The Office of the Independent Commissioner Against Corruption (OICAC) has concluded two investigations which have exposed existing weaknesses in the Northern Territory Government’s employment and recruitment framework. Findings of corrupt conduct have been made in both cases.
The first investigation dealt with the alleged theft of patient money at Royal Darwin Hospital by Mr Ashley Brown, and made findings of corrupt conduct against Mr Brown, pursuant to section 10 of the Independent Commissioner Against Corruption Act (ICAC Act) 2017.
The allegation involving the theft of patient money came to light during the course of an investigation into Mr Brown fraudulently obtaining a role as a public officer.
In his capacity as Security and Site Manager, a role which he obtained fraudulently, Mr Brown was responsible for securing patient valuables. While in this role, Mr Brown took $2,635 in patient money from a safety deposit box and banked it into his personal account. After a query from a colleague about the missing money he claimed he forgot he had taken the money and was waiting for direction from his manager on where to bank it.
During the course of the investigation it also became apparent that Mr Brown had a prior conviction for stealing – a fact that, if known at the time of recruitment, may have prevented his employment in the first place.
In the second investigation, findings of corrupt conduct have been made against Ms Shaylee Sten.
Ms Sten impersonated her referee in order to obtain a position as a public officer in the Department of Territory Families, Housing and Communities. She provided her husband’s phone number as her referee number, and then gave herself a positive reference from her previous employer. This was in stark contrast to information provided by the real referee, who stated that Ms Sten was dismissed after an internal fraud investigation.
The department uncovered the deception shortly after recruiting Ms Sten and dealt with it appropriately and swiftly.
Comments attributable to Commissioner Kenneth Fleming QC:
“There is a serious improper conduct risk associated with hiring staff who have lied or provided false statements in job applications.

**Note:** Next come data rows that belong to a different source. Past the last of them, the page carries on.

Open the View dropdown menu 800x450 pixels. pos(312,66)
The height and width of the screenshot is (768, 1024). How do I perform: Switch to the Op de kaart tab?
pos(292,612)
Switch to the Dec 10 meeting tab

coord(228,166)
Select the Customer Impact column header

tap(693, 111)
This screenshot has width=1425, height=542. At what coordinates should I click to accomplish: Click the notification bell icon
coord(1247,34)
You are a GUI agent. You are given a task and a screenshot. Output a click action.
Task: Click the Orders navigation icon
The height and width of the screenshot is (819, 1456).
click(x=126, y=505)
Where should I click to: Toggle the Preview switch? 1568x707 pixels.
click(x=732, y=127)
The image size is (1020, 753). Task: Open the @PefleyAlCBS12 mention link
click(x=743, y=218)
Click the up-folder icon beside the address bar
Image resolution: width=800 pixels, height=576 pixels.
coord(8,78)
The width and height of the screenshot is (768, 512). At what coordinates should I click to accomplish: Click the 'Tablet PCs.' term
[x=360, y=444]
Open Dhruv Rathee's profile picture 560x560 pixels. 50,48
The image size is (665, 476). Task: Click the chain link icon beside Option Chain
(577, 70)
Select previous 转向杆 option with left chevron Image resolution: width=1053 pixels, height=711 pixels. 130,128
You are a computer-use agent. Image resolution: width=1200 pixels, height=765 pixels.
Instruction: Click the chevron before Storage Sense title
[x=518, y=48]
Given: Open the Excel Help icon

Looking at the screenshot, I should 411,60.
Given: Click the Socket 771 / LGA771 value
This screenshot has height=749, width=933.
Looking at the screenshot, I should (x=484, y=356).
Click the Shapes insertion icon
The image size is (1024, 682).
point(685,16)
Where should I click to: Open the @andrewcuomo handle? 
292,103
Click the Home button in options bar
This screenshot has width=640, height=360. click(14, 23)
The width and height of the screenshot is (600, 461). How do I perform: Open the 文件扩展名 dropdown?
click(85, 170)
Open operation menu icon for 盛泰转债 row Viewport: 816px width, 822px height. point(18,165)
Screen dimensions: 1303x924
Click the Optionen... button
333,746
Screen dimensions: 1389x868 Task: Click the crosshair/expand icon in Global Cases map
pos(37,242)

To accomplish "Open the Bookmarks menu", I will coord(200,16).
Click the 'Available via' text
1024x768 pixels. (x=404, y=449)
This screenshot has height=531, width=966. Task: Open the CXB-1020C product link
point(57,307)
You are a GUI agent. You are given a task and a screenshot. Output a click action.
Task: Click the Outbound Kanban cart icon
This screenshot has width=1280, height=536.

Hiring such people can lead to further corrupt conduct, poor provision of services, can affect an agency’s reputation and can impact morale.
Taking preventative measures against improper conduct is preferable to managing the effects and costs of improper conduct after it occurs.
My office has made a number of corruption prevention recommendations to strengthen the Northern Territory Public Sector’s recruitment framework.”